As for the appService->Quit() called from die_cb (DieCB in the patch), it does indeed deliberately queue the work of exiting for after it returns:

// Quit the application. We will asynchronously call the appshell's
// Exit() method via nsAppExitEvent to allow one last pass
// through any events in the queue. This guarantees a tidy cleanup.


So attachment 608321 [details] [diff] [review] (with minor tweaks) should indeed fix bug #557601. I'm not sure whether it can be fixed in the current code.
As a minor aside, it would be desirable to do as much work as possible between SaveYourselfCB() and SmcSaveYourselfDone(), and as little as possible between DieCB() and SmcCloseConnection().

At least in KDE, the time-out for the first phase is slightly longer (15 seconds and configurable versus 10 seconds and not configurable IIRC)

But probably the convolutions required to accomplish this aren't worth it.
I'm guessing libsm/libice won't work on wayland? 

Looks like we might be able to get shutdown (but not logout) support from systemd. -https://wiki.freedesktop.org/www/Software/systemd/inhibit/
(In reply to Bryan Quigley from comment #20)
> I'm guessing libsm/libice won't work on wayland? 
> 
> Looks like we might be able to get shutdown (but not logout) support from
> systemd. -https://wiki.freedesktop.org/www/Software/systemd/inhibit/

Well, the ICE protocol was deliberately independent of the X11 protocol so I guess classical session managers could still work with wayland.

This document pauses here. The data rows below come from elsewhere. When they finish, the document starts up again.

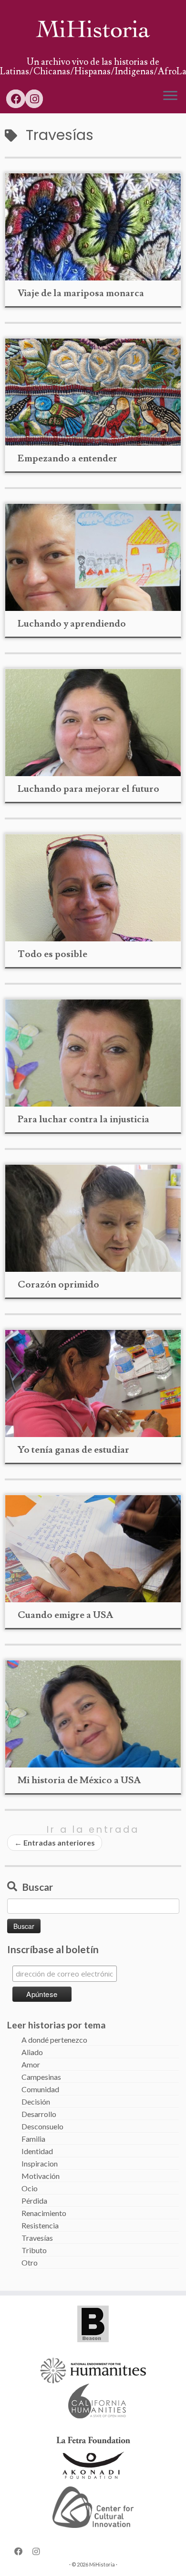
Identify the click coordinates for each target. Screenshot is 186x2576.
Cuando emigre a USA (65, 1615)
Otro (29, 2262)
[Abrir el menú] (170, 96)
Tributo (34, 2250)
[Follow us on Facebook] (15, 99)
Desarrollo (38, 2113)
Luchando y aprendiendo (72, 624)
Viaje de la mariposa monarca (81, 293)
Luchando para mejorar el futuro (88, 789)
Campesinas (41, 2076)
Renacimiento (43, 2212)
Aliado (32, 2052)
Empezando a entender (67, 458)
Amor (30, 2064)
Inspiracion (39, 2163)
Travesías (37, 2237)
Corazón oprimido (58, 1284)
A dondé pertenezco (54, 2039)
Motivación (40, 2175)
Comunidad (40, 2089)
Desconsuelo (42, 2126)
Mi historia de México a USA (79, 1780)
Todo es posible (52, 954)
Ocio (29, 2188)
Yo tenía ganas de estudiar (73, 1450)
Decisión (35, 2101)
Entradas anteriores (54, 1842)
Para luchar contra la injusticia (83, 1119)
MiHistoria (102, 2564)
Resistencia (40, 2225)
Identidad (37, 2151)
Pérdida (34, 2200)
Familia (33, 2138)
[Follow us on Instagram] (34, 99)
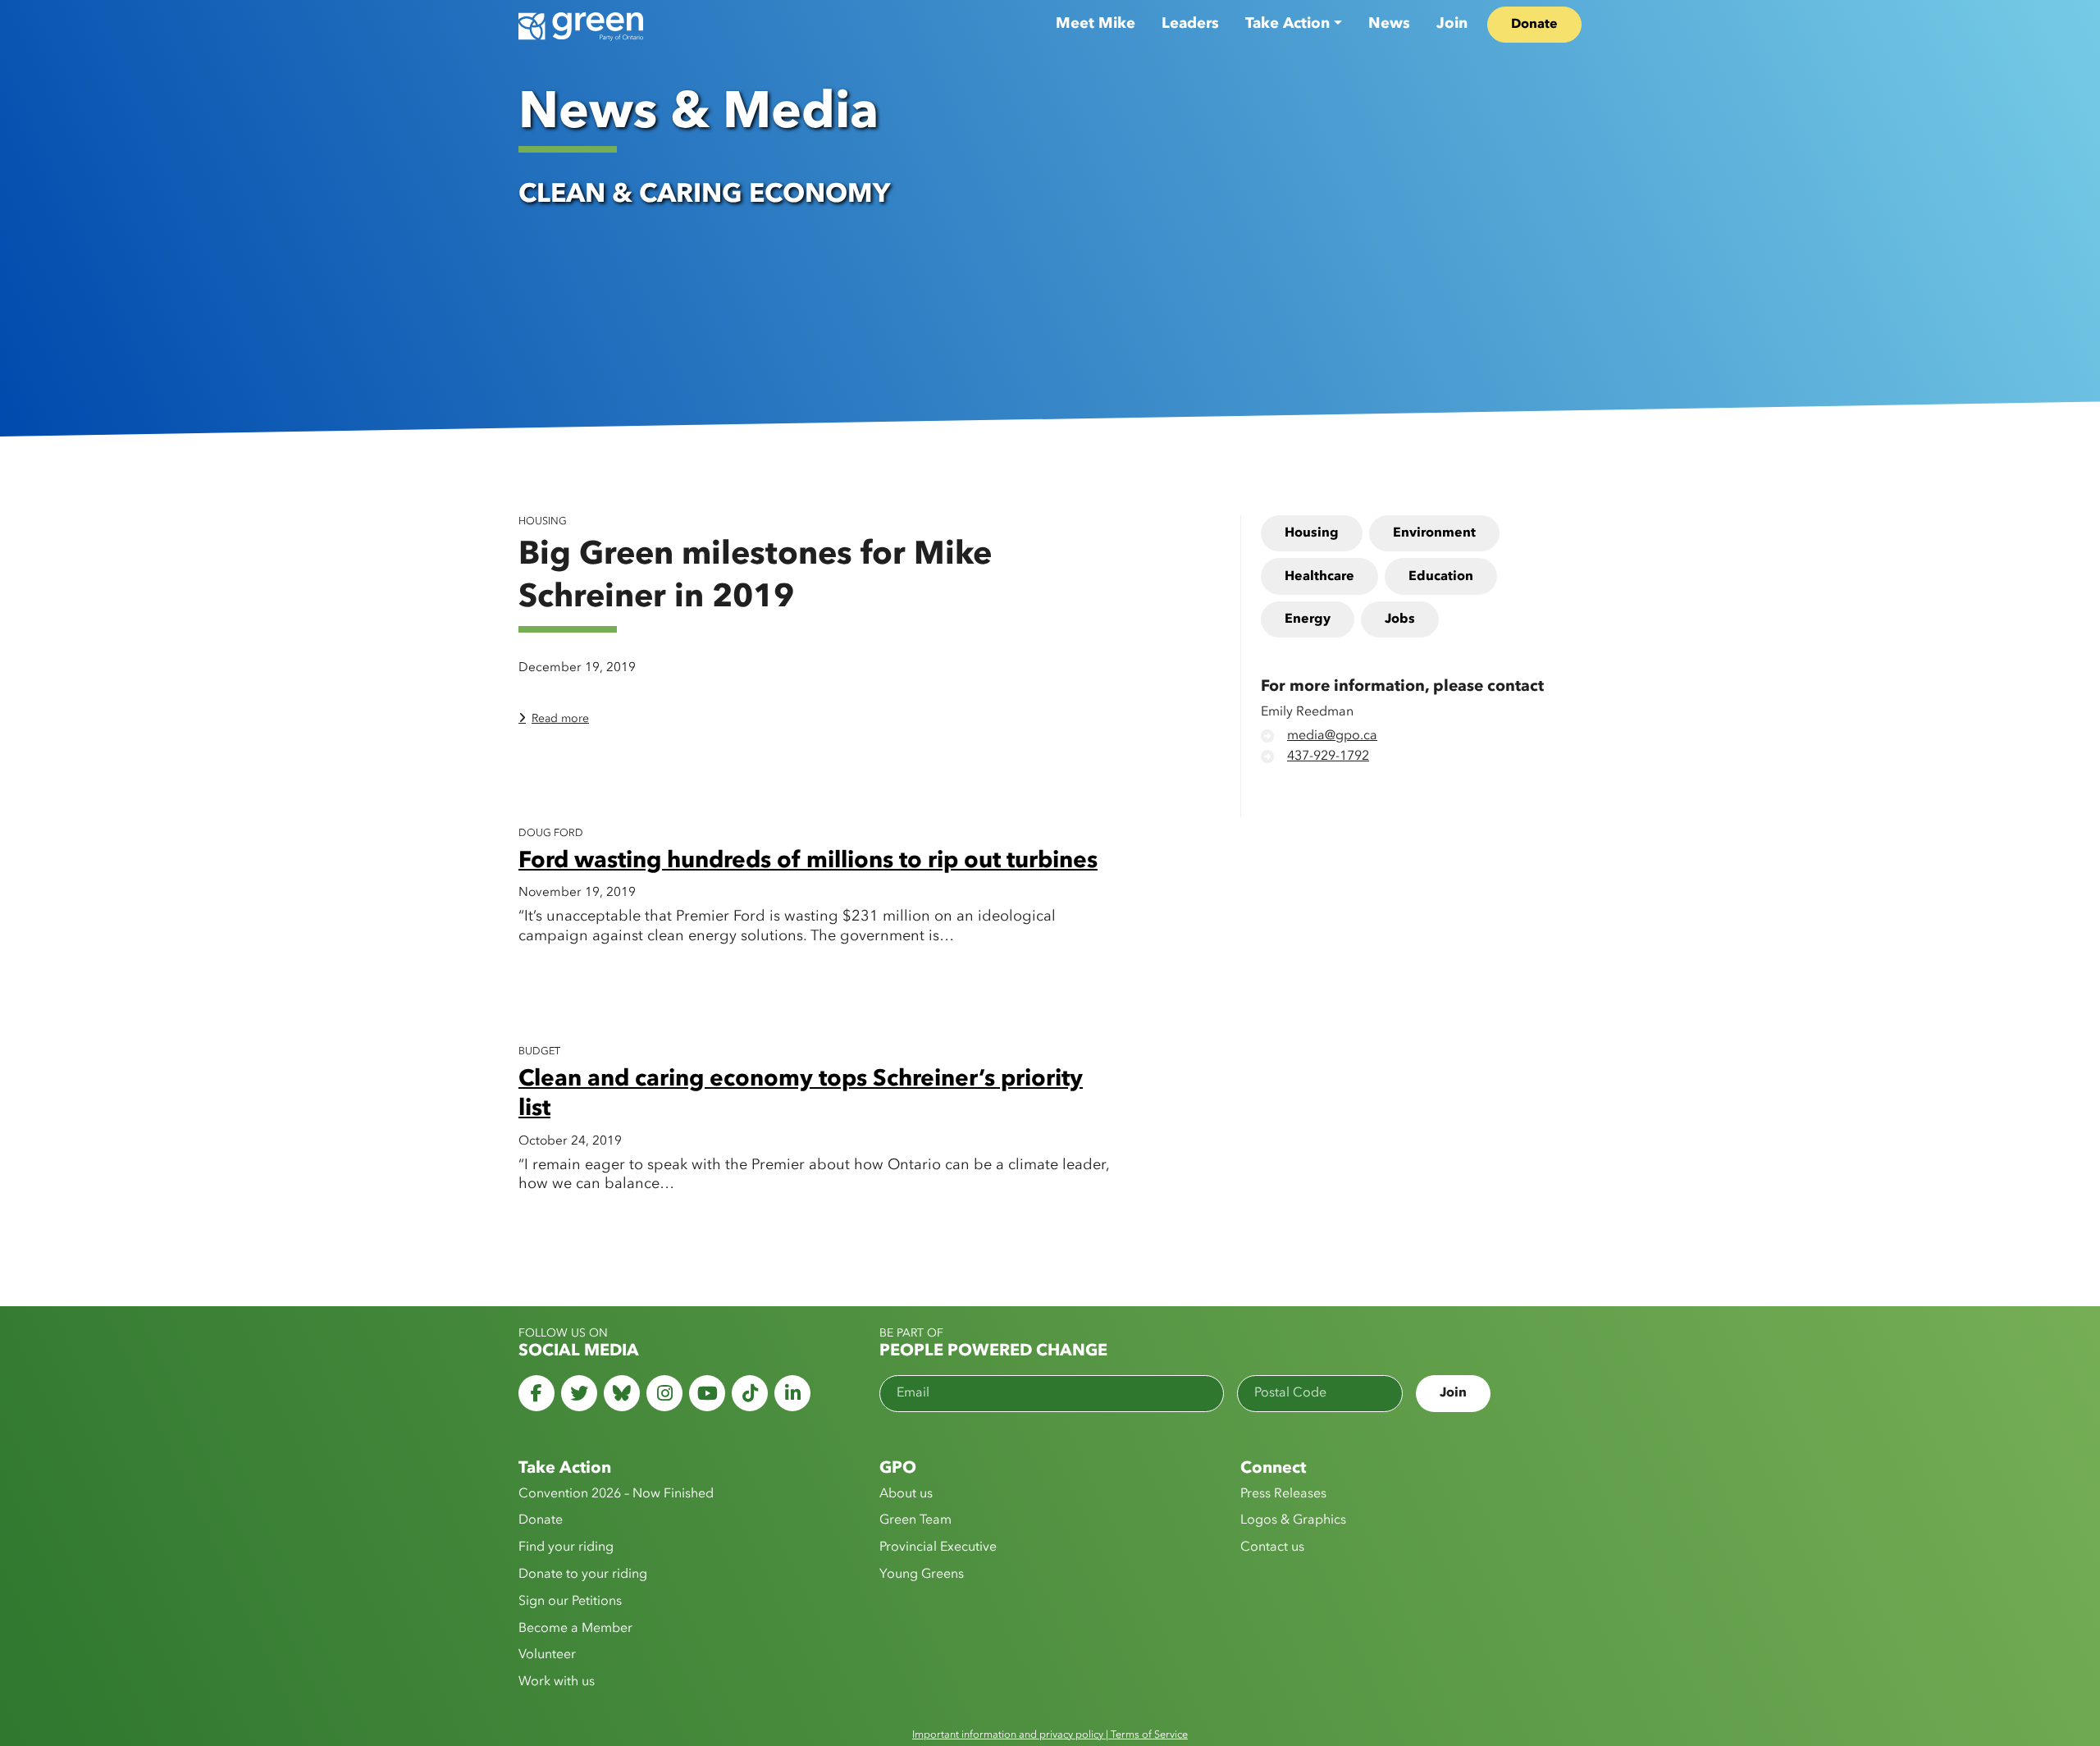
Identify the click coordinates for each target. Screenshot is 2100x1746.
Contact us (1272, 1547)
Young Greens (921, 1574)
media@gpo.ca (1332, 736)
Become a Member (575, 1628)
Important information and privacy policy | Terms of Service (1050, 1735)
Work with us (556, 1682)
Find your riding (566, 1547)
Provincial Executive (938, 1547)
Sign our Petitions (570, 1601)
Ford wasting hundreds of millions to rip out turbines (808, 861)
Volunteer (547, 1654)
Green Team (915, 1520)
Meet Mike (1095, 23)
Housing (1312, 533)
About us (906, 1494)
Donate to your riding (582, 1574)
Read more (560, 718)
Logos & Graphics (1293, 1520)
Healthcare (1319, 576)
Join (1452, 23)
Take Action (1287, 23)
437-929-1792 (1328, 756)
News (1389, 23)
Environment (1434, 533)
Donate (1534, 24)
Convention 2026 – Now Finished (616, 1494)
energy (1308, 619)
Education (1440, 576)
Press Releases (1283, 1494)
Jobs (1400, 619)
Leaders (1190, 23)
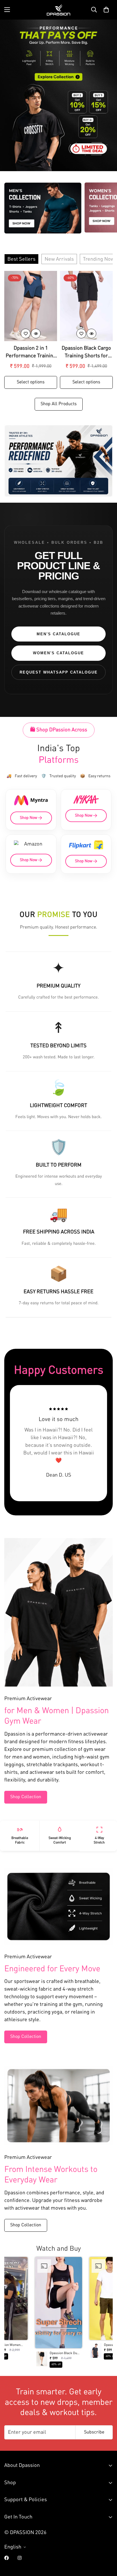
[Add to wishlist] (25, 333)
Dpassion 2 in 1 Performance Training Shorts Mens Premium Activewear (31, 353)
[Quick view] (36, 333)
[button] (58, 2314)
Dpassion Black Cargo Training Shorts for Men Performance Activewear (86, 353)
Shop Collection (25, 1797)
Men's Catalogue (58, 634)
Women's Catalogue (58, 653)
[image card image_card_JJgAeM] (58, 461)
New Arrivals (59, 259)
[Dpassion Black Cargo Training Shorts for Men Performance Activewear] (86, 306)
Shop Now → (31, 818)
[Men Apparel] (43, 207)
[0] (106, 9)
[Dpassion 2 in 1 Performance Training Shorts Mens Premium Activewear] (30, 306)
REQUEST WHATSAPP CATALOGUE (59, 672)
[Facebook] (6, 2558)
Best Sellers (21, 259)
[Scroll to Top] (106, 2546)
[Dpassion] (58, 10)
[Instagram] (19, 2558)
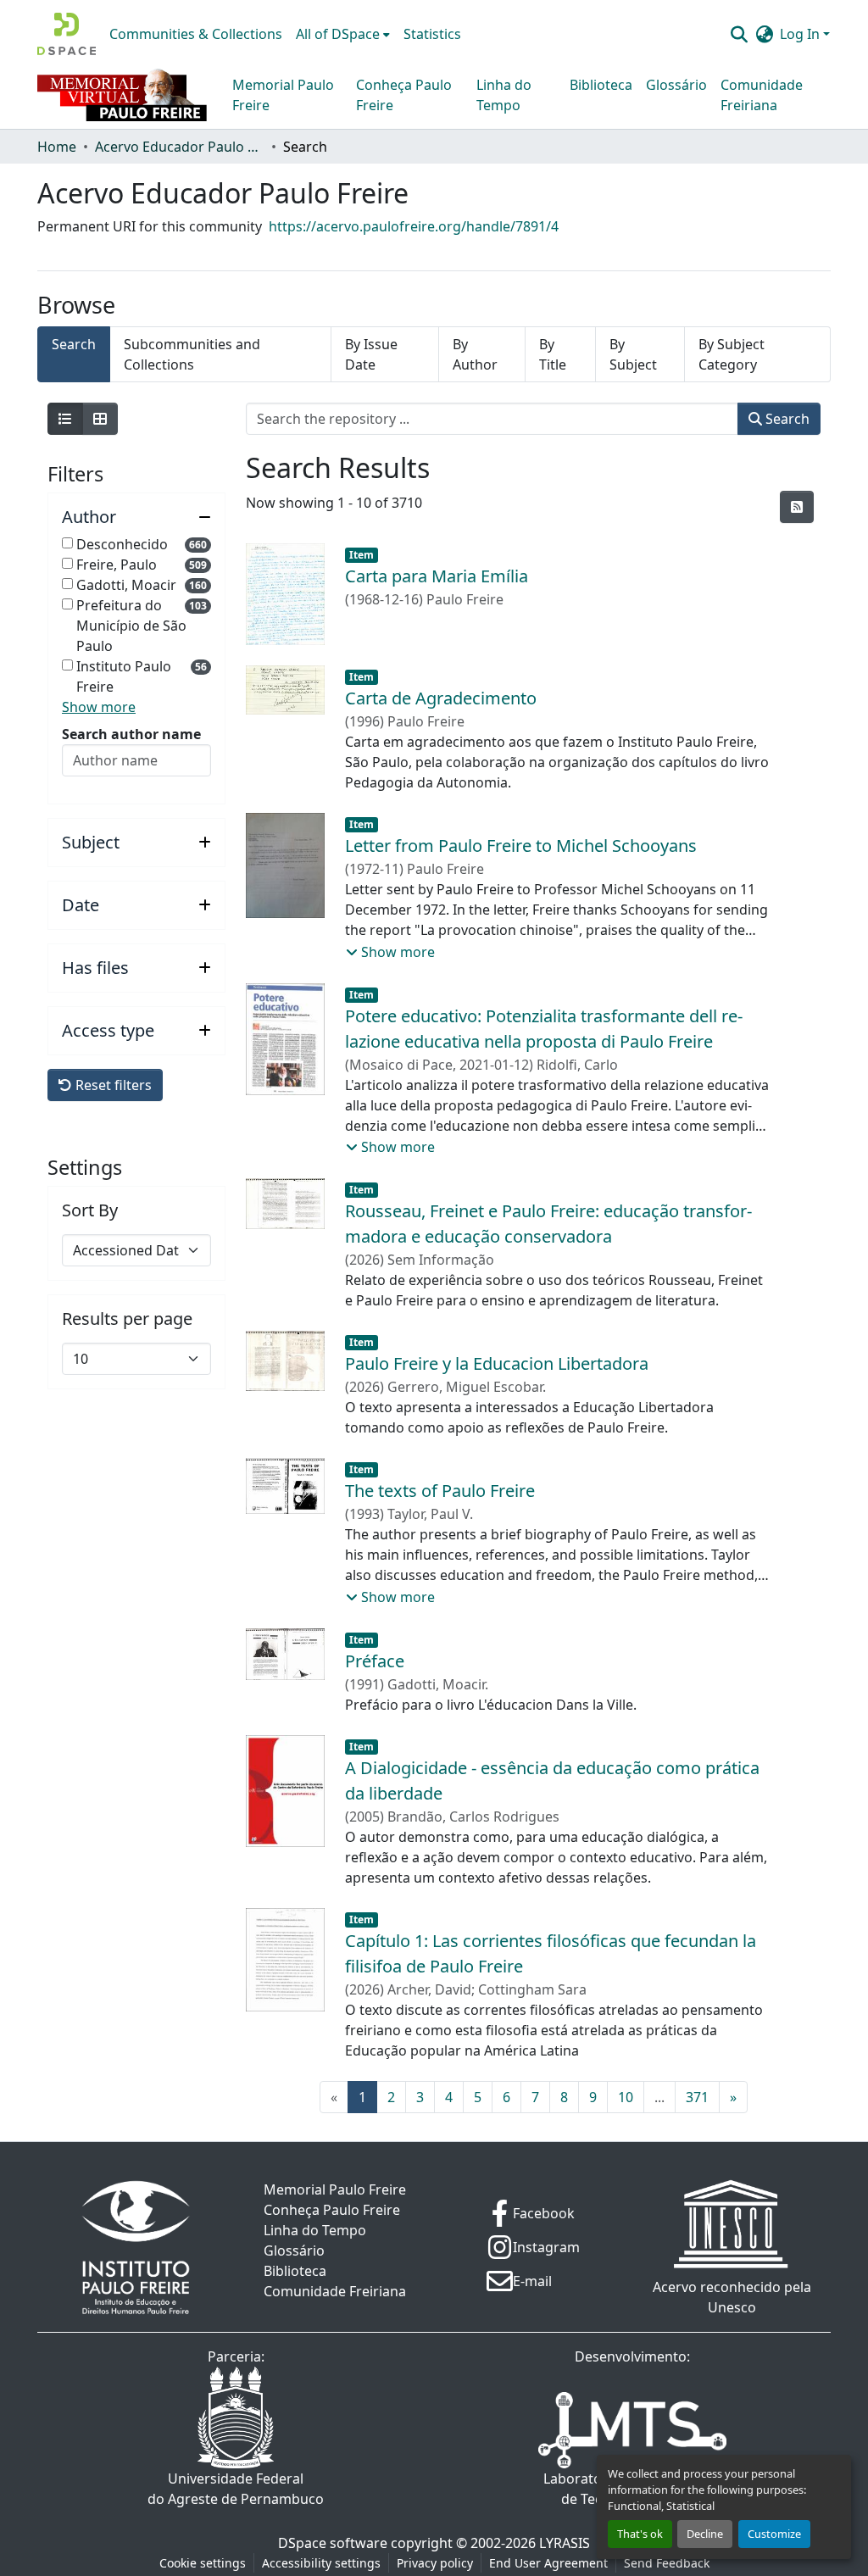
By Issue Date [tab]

In practice, I don't know.

A systemd-style logout inhibit would let us delay logout until firefox has saved everything it needs to. But it doesn't provide a way to save restore the position and desktop of each window, as libsm/xsmp does. Nor does it restore applications on the next login or let word-processor style apps restore with the currently-opened file.
I've updated the patch above, and have had some success with it, but it still needs some work in order to disconnect from the SM at the right time. It's been compiled and tested a little on top of 37.0.1, it just needed a couple of trivial conflicts resolved to rebase it to master, but hasn't been tested there.

Changes from v1
---------------

* Rebase to 37.0.1 and resolve conflicts
  - Drop MOZ_WIDGET_GTK == 2 checks
  - Unbitrot to match "Bug 777292 part 2 - Change all nsnull to
nullptr" (Note that this was actually Bug 626472)
  - Unbitrot to match "Bug 773151: Convert nsCAutoString->nsAutoCString
CLOSED TREE r=bsmedberg"
  - Unbitrot to match "Bug 784739 - Switch from NULL to nullptr in
toolkit/;r=ehsan"
  - Avoid "Wwrite-strings" warning for static string conversion
* Further changes to the functionality of the patch
  - Don't DisconnectFromSM() until destructor.
  - Add comments explaining the rationale for disconnect timing wrt
shutdown phases
  - Expand some comments with more detail on the standard or
implementation issues
  - Don't IceSetErrorHandler, and add comment about the motivation for
IceSetIOErrorHandler
  - Rename client_id to prev_client_id; Rename new_client_id to
client_id
  - Set SM_CLIENT_ID on client leader window as per ICCM specified

Questions
---------

* Is the #define gtk_function gtk_function_, #undef gtk_function dance
in the gtk compat defines the right approach?
* are gio watch callbacks always guaranteed to be on the main thread?
* what should I use to log instead of printf?

Remaining issues
----------------
* Doesn't solve bug #557601 - DisconnectFromSM is called at the right
time when quitting firefox, but is too early on shutdown. I don't
understand why yet.
* The interaction call/response with the session manager needs some work
* Doesn't set a couple of SM properties that gnome-client did
* Doesn't use grabs to prevent interaction at the wrong time like
gnome-client did
To expand on it not yet solving bug #557601 - on normal application quit I see New state = DISCONNECTED
 after phase "web-workers-shutdown"; on SM-triggered shutdown/quit I've seen it DISCONNECTED just after phase "profile-change-teardown"..
Updated this patch again, and tested on master and on top of 45.0.1. It works
with both gtk2 and gtk3 builds but I'd still like feedback about whether I'm
doing the right thing with all the gtk plumbing.

Solved Issues
-------------

"Doesn't solve bug #557601 - DisconnectFromSM is called at the right time when
quitting firefox, but is too early on shutdown. I don't understand why yet."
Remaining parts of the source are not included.